1. Niiniluoto I. Verisimilitude: the third period. Br J Phil Sci 1998;49:1–29.
2. Shah K, Ansar M, Mughal Z, Khan F, Ahmad W, Ferrara T, Spritz R. Recessive progressive symmetric erythrokeratoderma results from a homozygous loss-of-function mutation of KRT83 and is allelic with dominant monilethrix. J Med Genet 2017;54:186-9.
3. Shigehara Y, Okuda S, Nemer G, Chedraoui A, Hayashi R, Bitar F, Nakai H, Abbas O, Daou L, Abe R, Sleiman MB, Kibbi AG, Kurban M, Shimomura Y. Mutations in SDR9C7 gene encoding an enzyme for vitamin A metabolism underlie autosomal recessive congenital ichthyosis. Hum Mol Genet 2016;25:4484–93.
4. Karim N, Murtaza G, Naeem M. Whole‐exome sequencing identified a novel frameshift mutation in SDR9C7 underlying autosomal recessive congenital ichthyosis in a Pakistani family. Br J Dermatol 2017; 177: e191–2.

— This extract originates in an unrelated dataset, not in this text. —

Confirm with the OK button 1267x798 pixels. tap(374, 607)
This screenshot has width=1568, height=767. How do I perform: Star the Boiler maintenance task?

5. Takeichi T, Nomura T, Takama H, Kono M, Sugiura K, Watanabe D, Shimizu H, Simpson MA, McGrath JA, Akiyama M. Deficient stratum corneum intercellular lipid in a Japanese patient with lamellar ichthyosis by a homozygous deletion mutation in SDR9C7. Br J Dermatol 2017;177: e62–4.
6. Hotz A, Fagerberg C, Vahlquist A, Bygum A, Törmä H, Rauschendorf MA, Zhang H, Heinz L, Bourrat E, Hausser I, Vestergaard V, Dragomir A, Zimmer AD, Fischer J. Identification of mutations in SDR9C7 in six families with autosomal recessive congenital ichthyosis. Br J Dermatol 2018;178:e207-e209.